1. A method usable with a well, comprising:
changing the temperature of a local environment of a distributed temperature sensor deployed in a region of the well, the region containing at least two different well fluid layers;
using the sensor to acquire measurements of a temperature versus depth profile; and
determining the depth of a boundary of at least one of the well fluid layers based at least in part on a response of the temperature versus depth profile to the changing of the temperature.
2. The method of claim 1, wherein the act of changing the temperature comprises heating or cooling a fluid circulated in a conduit that contains the distributed temperature sensor.
3. The method of claim 1, wherein the act of changing the temperature comprises providing power to a heating element deployed in a cable that contains the distributed temperature sensor.
4. The method of claim 1, wherein the act of changing the temperature comprises providing power to a heating element deployed in a cable that contains another distributed temperature sensor and does not contain the first distributed temperature sensor.
5. The method of claim 1, further comprising:
helically extending the distributed temperature sensor around a member that extends into the region.
6. A method usable with a well, comprising:
deploying a first sensor cable in a region of the well, the first sensor cable comprising a first distributed temperature sensor and the region containing at least two well fluid layers;
deploying a second sensor cable in the region of the well, the second sensor cable comprising a second distributed temperature sensor and a heater element;
activating the heating element; and
determining the depth of a boundary of at least one of the well fluid layers based at least in part on responses of temperature versus depth profiles indicated by the first and second distributed temperature sensors to the activation of the heater.

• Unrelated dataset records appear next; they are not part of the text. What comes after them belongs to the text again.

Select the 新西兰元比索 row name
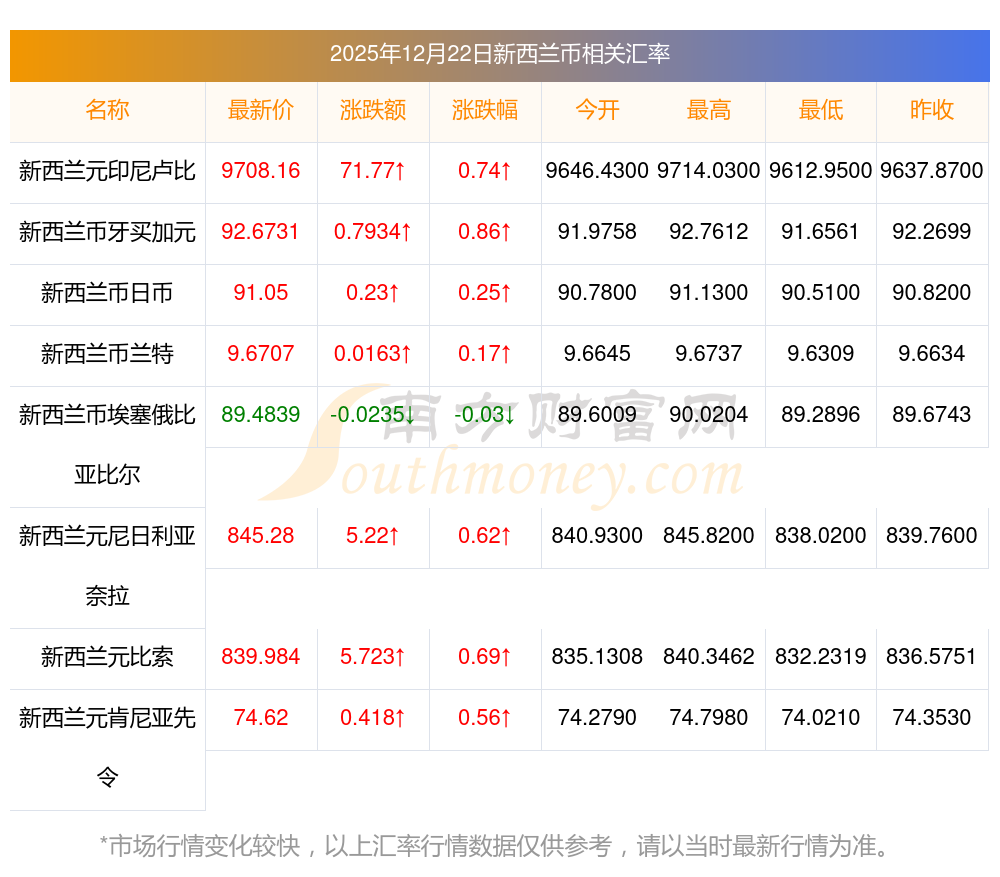Image resolution: width=1000 pixels, height=877 pixels. point(107,657)
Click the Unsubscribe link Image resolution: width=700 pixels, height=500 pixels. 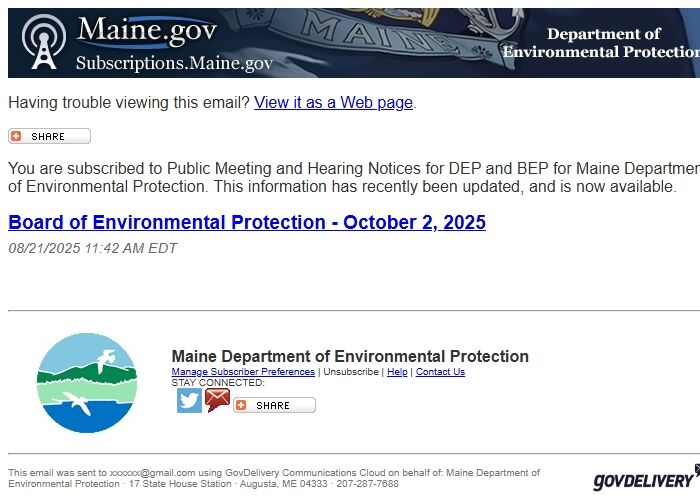351,372
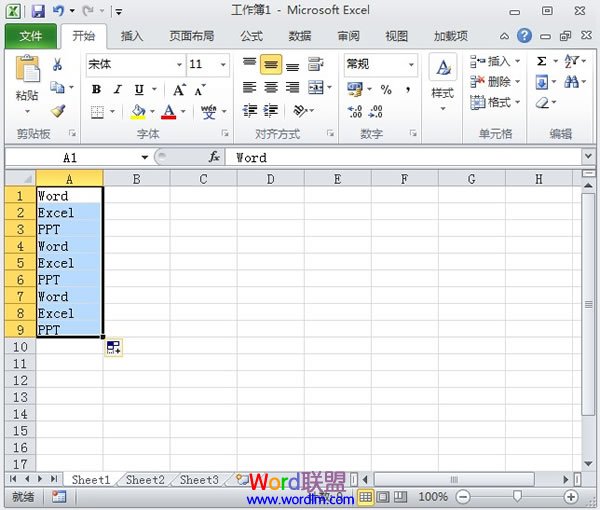Open the number format dropdown showing 常规
600x510 pixels.
[x=411, y=64]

7. The method of claim 6, further comprising:
using a temperature versus depth profile indicated by the second distributed temperature sensor of the second sensor cable to measure a temperature rise above ambient of the second cable; and
using a temperature versus depth profile indicated by the first distributed temperature sensor of the first sensor cable and the measured temperature rise to determine a thermal conductivity of a medium between the first and second sensor cables.
8. The method of claim 6, further comprising:
using a temperature versus depth profile indicated by the second distributed temperature sensor as an indication of thermal properties of a medium surrounding the second cable.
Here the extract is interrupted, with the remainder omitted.